-------- Material for the task

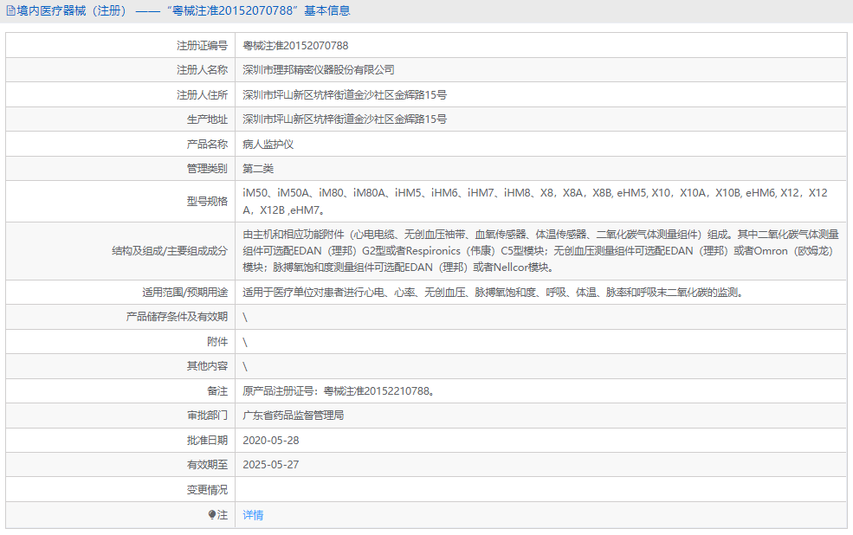The image size is (853, 535).
Task: Click the registrant name 深圳市理邦精密仪器股份有限公司
Action: [x=318, y=70]
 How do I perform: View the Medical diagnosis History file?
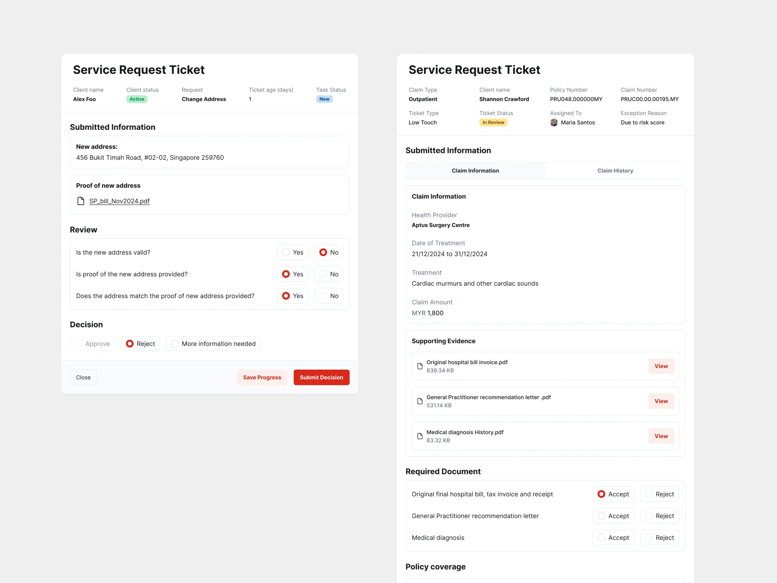(x=661, y=436)
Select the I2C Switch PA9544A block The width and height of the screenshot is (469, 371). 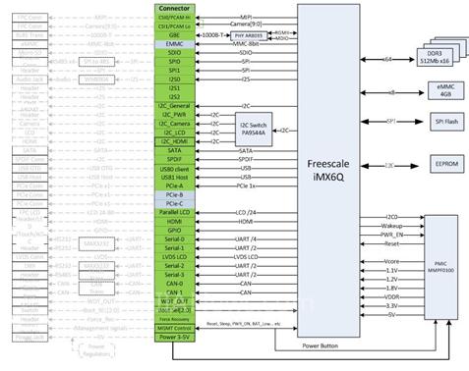[254, 130]
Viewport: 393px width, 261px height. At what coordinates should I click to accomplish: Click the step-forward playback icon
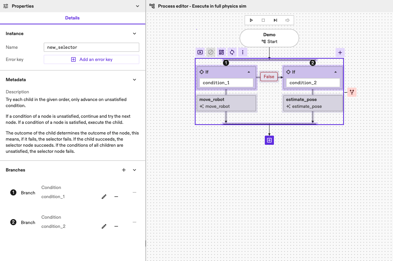point(275,20)
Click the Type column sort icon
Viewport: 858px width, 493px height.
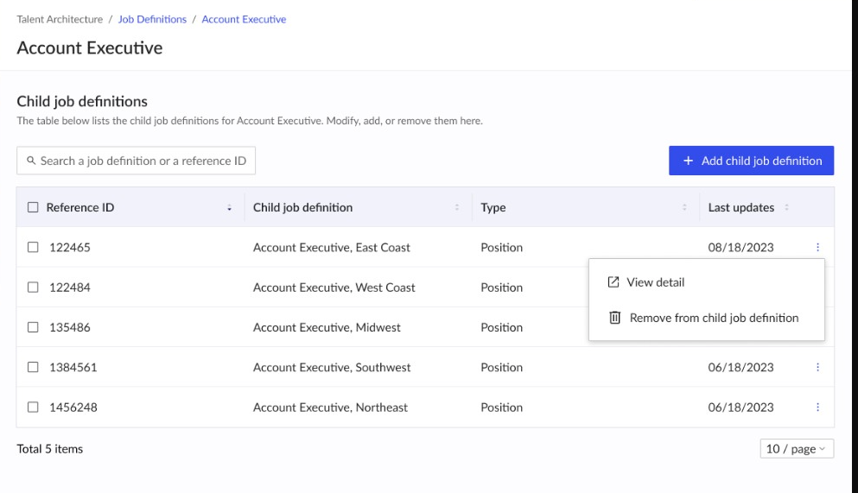click(x=684, y=208)
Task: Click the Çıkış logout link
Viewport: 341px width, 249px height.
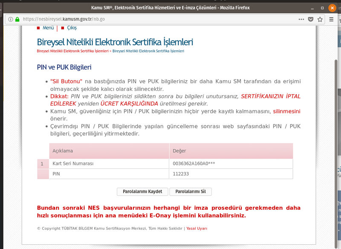Action: click(72, 28)
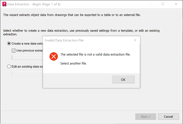Click the Invalid Data Extraction File dialog title
Screen dimensions: 183x124
pyautogui.click(x=64, y=40)
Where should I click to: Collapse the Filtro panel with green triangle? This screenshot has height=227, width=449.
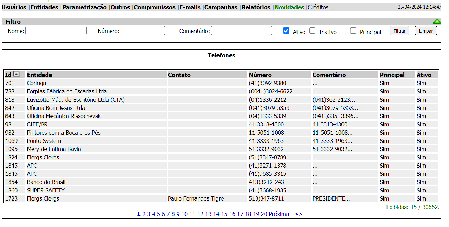pyautogui.click(x=437, y=22)
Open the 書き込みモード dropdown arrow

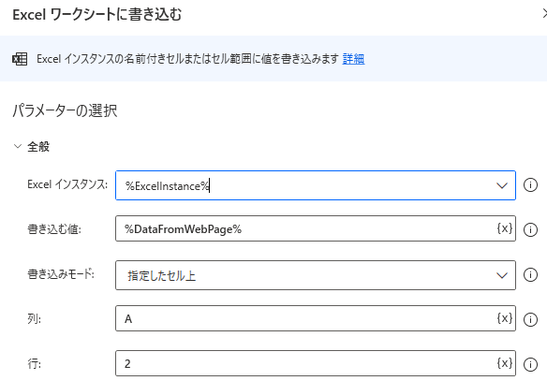[x=502, y=275]
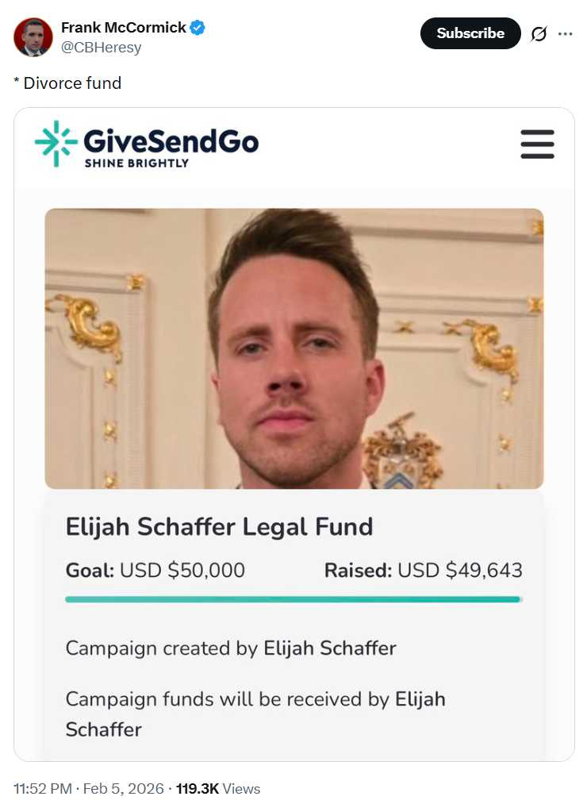This screenshot has width=587, height=804.
Task: Click the SHINE BRIGHTLY tagline
Action: pyautogui.click(x=137, y=163)
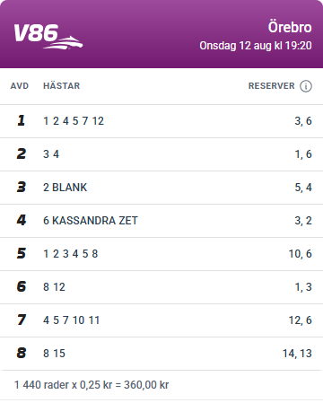The height and width of the screenshot is (403, 323).
Task: Click the avdelning 8 number icon
Action: click(22, 353)
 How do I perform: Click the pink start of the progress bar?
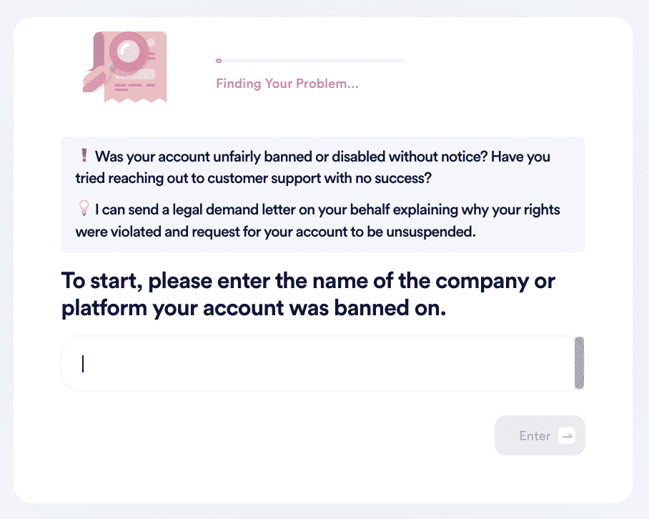click(219, 61)
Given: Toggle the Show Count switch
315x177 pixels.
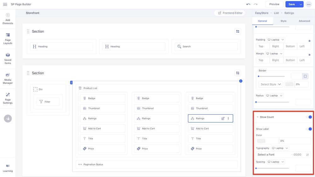Looking at the screenshot, I should coord(309,117).
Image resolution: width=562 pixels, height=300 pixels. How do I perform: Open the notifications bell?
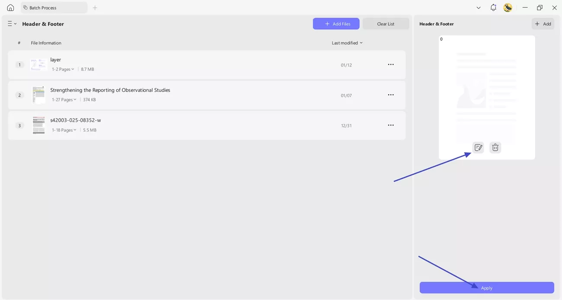tap(493, 7)
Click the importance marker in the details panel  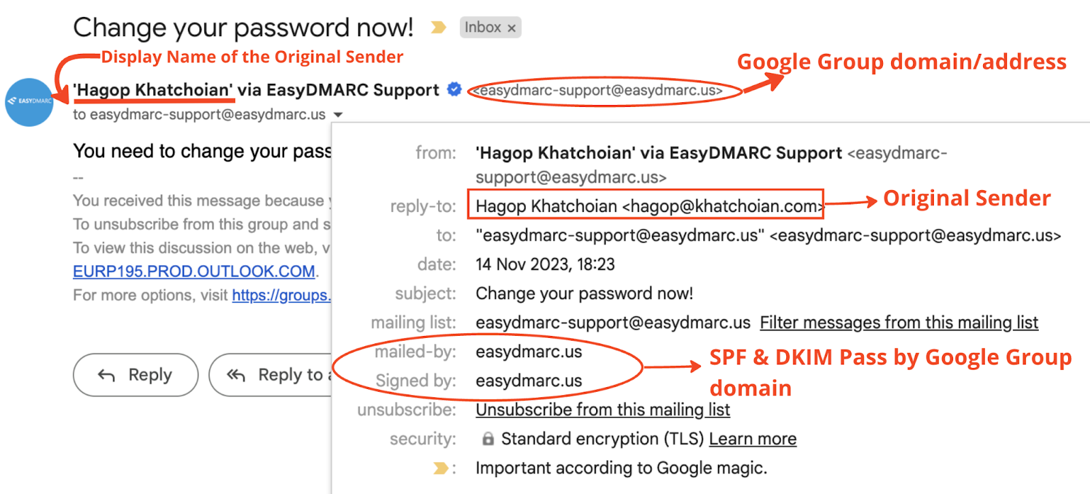[x=441, y=468]
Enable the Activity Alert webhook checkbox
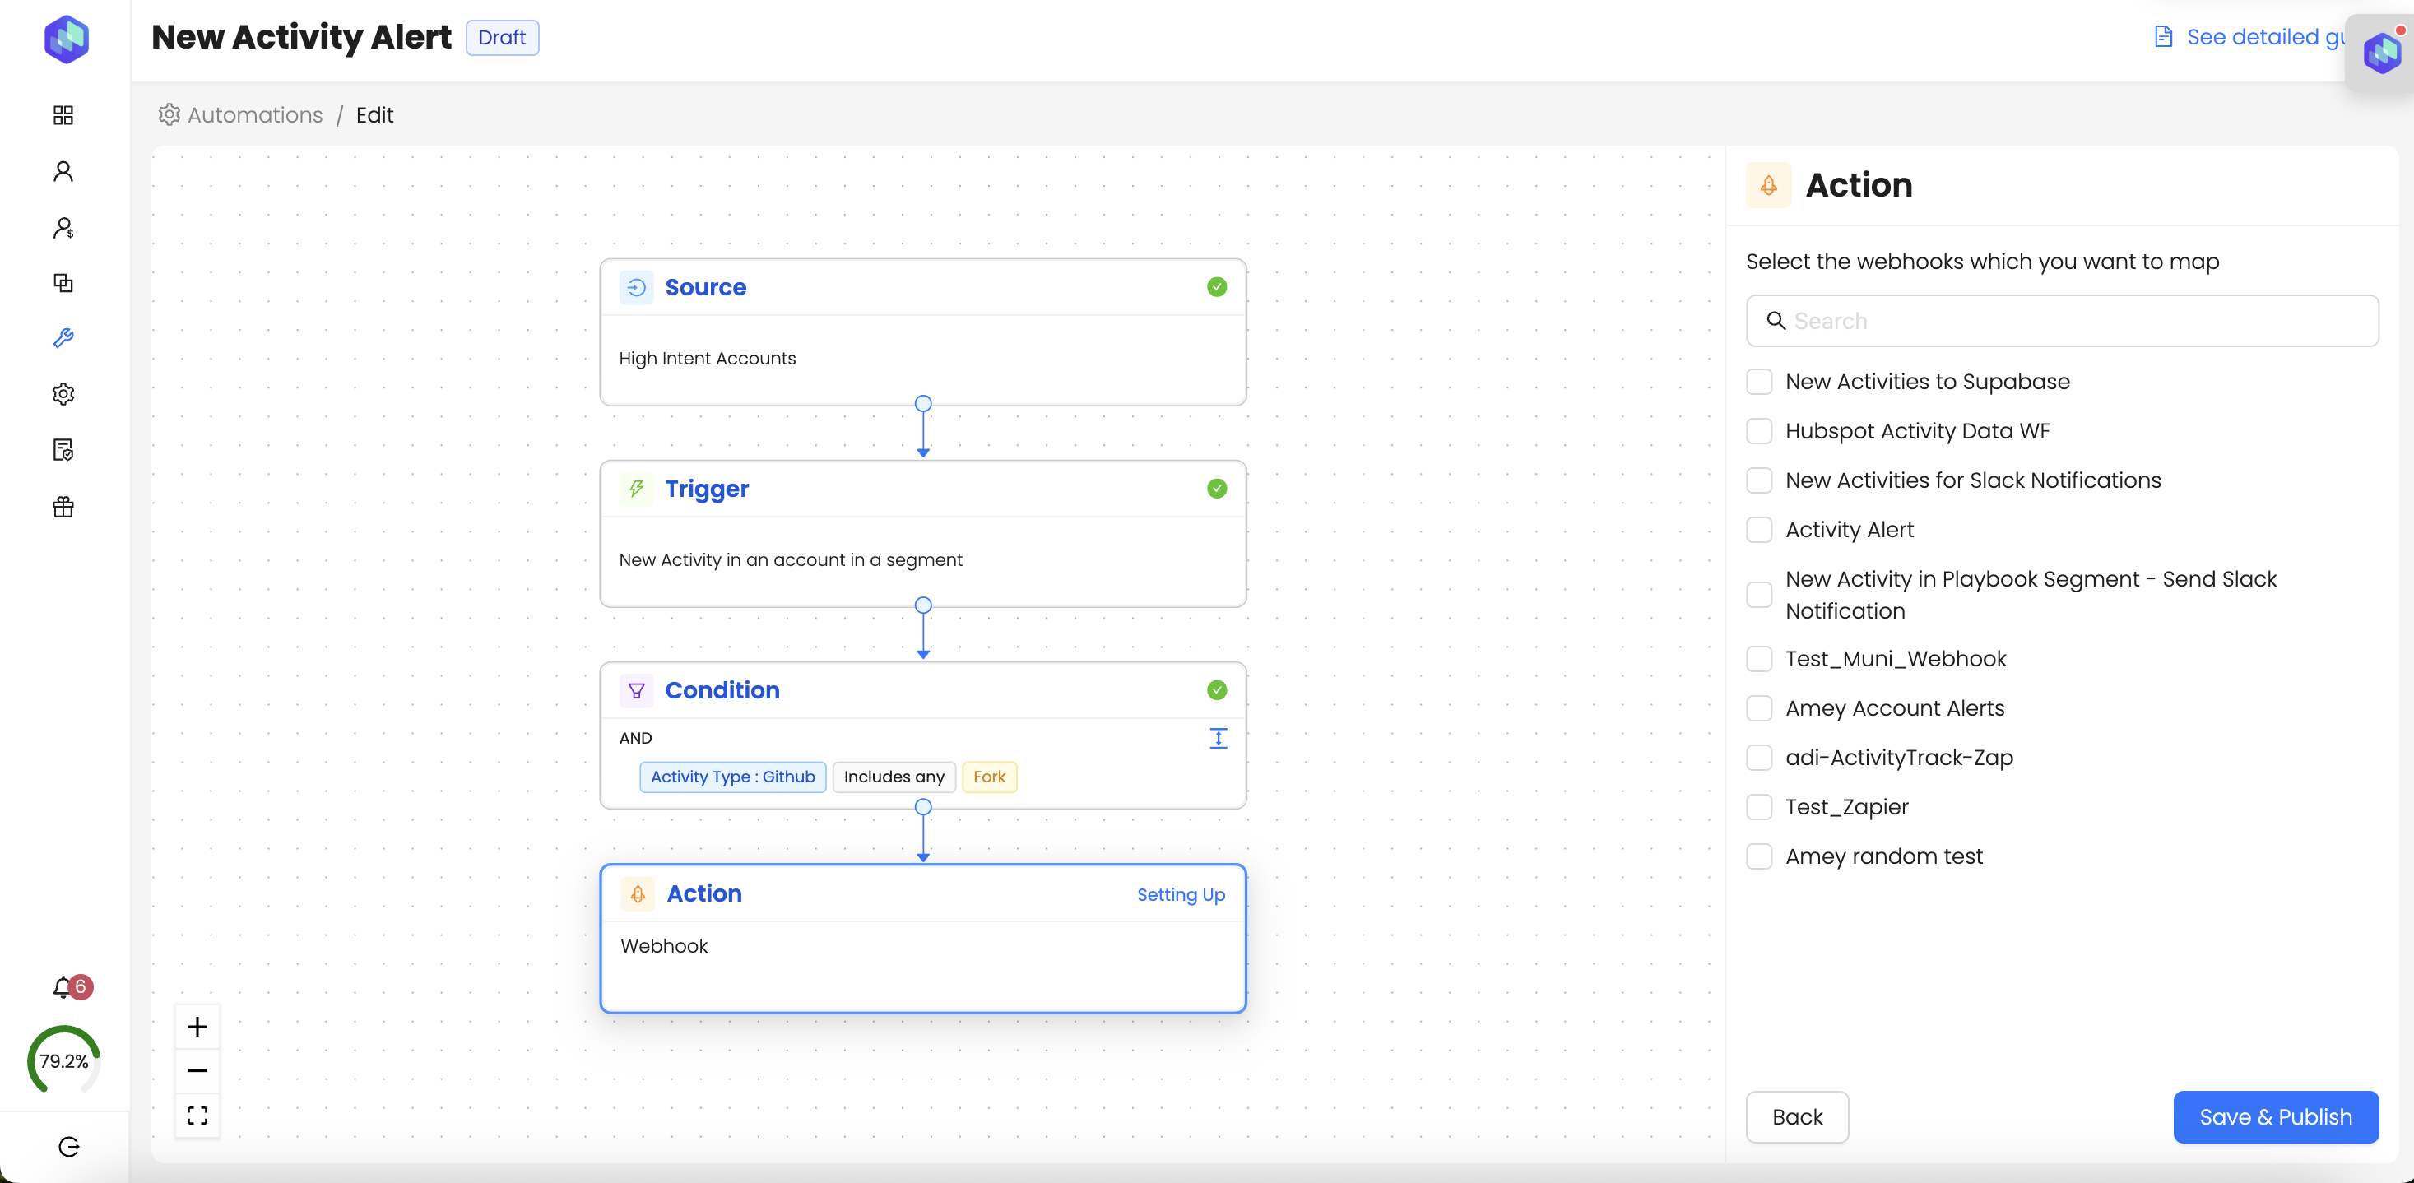Viewport: 2414px width, 1183px height. pos(1759,529)
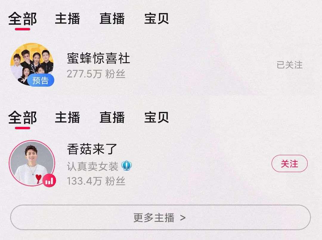Switch to the top 直播 tab
The height and width of the screenshot is (240, 322).
pyautogui.click(x=112, y=19)
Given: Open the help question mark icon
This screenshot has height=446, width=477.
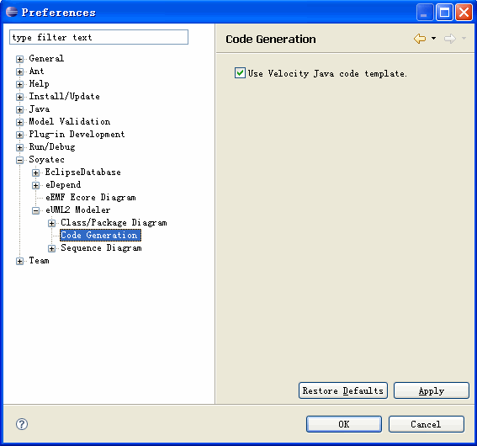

----------------

(What to work on)
Reproduce the entries between the lines holding "Task: Click the Çıkış logout link" and "Looking at the", inclusive, renaming "progress bar" to "loading bar" and keeping everything else unchanged. Leave the pictures out.

(Answer below)
Task: Click the Çıkış logout link
Viewport: 341px width, 249px height.
Action: click(72, 28)
Click the Invalid Data Extraction File dialog title
Screen dimensions: 183x124
pyautogui.click(x=64, y=40)
Where should I click to: Collapse the Filtro panel with green triangle? This screenshot has height=227, width=449.
pyautogui.click(x=437, y=22)
Open the 書き込みモード dropdown arrow

[x=502, y=275]
This screenshot has width=587, height=804.
Task: Click the SHINE BRIGHTLY tagline
Action: pyautogui.click(x=137, y=163)
The height and width of the screenshot is (403, 323).
Task: Click the avdelning 8 number icon
Action: click(22, 353)
 How do I perform: Click the pink start of the loading bar?
click(219, 61)
Given: Toggle the Show Count switch
315x177 pixels.
Looking at the screenshot, I should coord(309,117).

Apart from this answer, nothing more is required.